• [The task]: Please list every line in the rows below that contains the string "Describe", counting only matches with the same capitalization.
++++ Data supplied ++++
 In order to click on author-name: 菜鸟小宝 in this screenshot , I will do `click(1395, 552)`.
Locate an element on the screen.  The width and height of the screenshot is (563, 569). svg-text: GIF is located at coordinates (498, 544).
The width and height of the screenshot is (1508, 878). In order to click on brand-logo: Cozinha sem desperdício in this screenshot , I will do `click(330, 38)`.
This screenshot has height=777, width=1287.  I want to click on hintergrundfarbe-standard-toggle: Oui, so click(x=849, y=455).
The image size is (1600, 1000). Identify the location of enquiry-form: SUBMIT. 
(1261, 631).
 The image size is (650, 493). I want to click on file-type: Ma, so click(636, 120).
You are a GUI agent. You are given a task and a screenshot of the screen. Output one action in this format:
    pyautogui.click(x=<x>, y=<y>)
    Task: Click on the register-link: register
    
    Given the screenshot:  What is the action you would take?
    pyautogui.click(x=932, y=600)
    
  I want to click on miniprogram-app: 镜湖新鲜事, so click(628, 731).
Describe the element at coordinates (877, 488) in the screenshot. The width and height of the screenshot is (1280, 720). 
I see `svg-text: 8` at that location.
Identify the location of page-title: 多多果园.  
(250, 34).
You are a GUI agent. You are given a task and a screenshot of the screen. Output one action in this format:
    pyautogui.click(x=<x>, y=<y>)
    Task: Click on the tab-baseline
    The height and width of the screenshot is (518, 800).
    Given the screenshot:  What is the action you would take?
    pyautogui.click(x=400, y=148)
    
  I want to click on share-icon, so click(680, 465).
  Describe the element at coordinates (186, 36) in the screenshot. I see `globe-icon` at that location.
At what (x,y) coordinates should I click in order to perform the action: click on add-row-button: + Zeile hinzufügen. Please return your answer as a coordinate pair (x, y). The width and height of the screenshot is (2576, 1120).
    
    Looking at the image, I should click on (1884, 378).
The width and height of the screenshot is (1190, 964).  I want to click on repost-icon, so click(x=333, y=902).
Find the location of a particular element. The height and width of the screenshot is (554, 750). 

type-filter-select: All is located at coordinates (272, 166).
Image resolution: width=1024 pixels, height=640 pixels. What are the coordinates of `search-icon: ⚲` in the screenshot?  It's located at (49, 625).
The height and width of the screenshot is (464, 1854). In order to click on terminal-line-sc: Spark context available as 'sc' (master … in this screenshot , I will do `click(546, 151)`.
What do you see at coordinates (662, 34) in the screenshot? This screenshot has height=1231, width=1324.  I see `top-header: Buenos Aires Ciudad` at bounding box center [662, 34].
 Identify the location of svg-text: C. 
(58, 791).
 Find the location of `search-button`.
++++
• [Result of the exercise]:
Describe the element at coordinates (877, 488) in the screenshot. The width and height of the screenshot is (1280, 720). 
  Describe the element at coordinates (186, 36) in the screenshot. I see `globe-icon` at that location.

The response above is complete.